Making Marketplace Coverage Affordable. ACA marketplace enrollees frequently pay high premiums and/or high levels of cost-sharing, which are a barrier to accessing primary care. Low-income families transitioning out of Medicaid, which does not have deductibles, find it hard to understand the concept once they move to ACA marketplace or employer-sponsored health plans, and sometimes choose cheap catastrophic coverage with large deductibles. State-run programs that provide premium subsidies to low-income young adults, and insurer-led initiatives that pay providers less per service while making up the difference through a monthly per-member payment to lower co-insurance amounts for enrollees can help mitigating these affordability issues.
Even when primary care services are available and affordable, primary care remains inaccessible if patients cannot comfortably connect or communicate with their providers. Key policy initiatives to improve comfort and communication between providers and patients include:
Supporting and Expanding the Community Health Worker (CHW) Workforce. CHWs serve as liaisons between local communities and medical providers by engaging vulnerable residents and helping them access medical and social services. Their services are linked to improved health outcomes, increased trust between patients and providers, and reduced costs. However, establishing funding streams to support the CHW workforce has been challenging. CHWs are frequently paid through grants, and this can prevent employers from integrating them more fully into their organizations because the grants might not be renewed. Allowing CHWs to bill Medicaid as well as making CHW services reimbursable could help support this workforce, and some states are starting to do this. Lack of standardized training and certification of CHWs also makes payers more hesitant to pay for services and some providers more hesitant to integrate them into their practices. State departments of health can play a critical role in developing training and certification processes.
Providing Culturally Responsive and Patient-Centered Care. Interviewees across all five case study sites attested to the importance of providing culturally responsive and patient-centered care in building trusting relationships with patients. One way that provider organizations have been able to build trust is by ensuring that their providers reflect the racial and ethnic makeup of the community they serve.

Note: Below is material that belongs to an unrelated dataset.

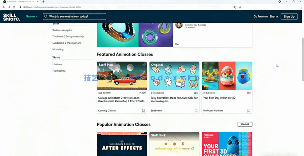Select Leadership & Management in the sidebar
Image resolution: width=304 pixels, height=156 pixels.
67,43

Interviewees also emphasized the importance of nurturing diversity upstream, especially during residency training.
Interviewees spoke of the importance of having a central convener to bring together providers, social services organizations, state and local government officials, patient representatives, and payers to plan for a community’s population health and primary care needs. Even when state and local governments have convened primary care stakeholders, many efforts have been narrowly focused on specific issues like diabetes care rate than on broadly improving access to and quality of primary care. Some of this leadership vacuum can be attributed to long-term underfunding of public health by both the federal and state governments. Public health funding can help boost the ability of local leaders to convene and plan for population health and primary care needs. The role of local health councils in both Grant County, New Mexico, and Baltimore, Maryland have waxed and waned in response to the vagaries of federal and state funding availability.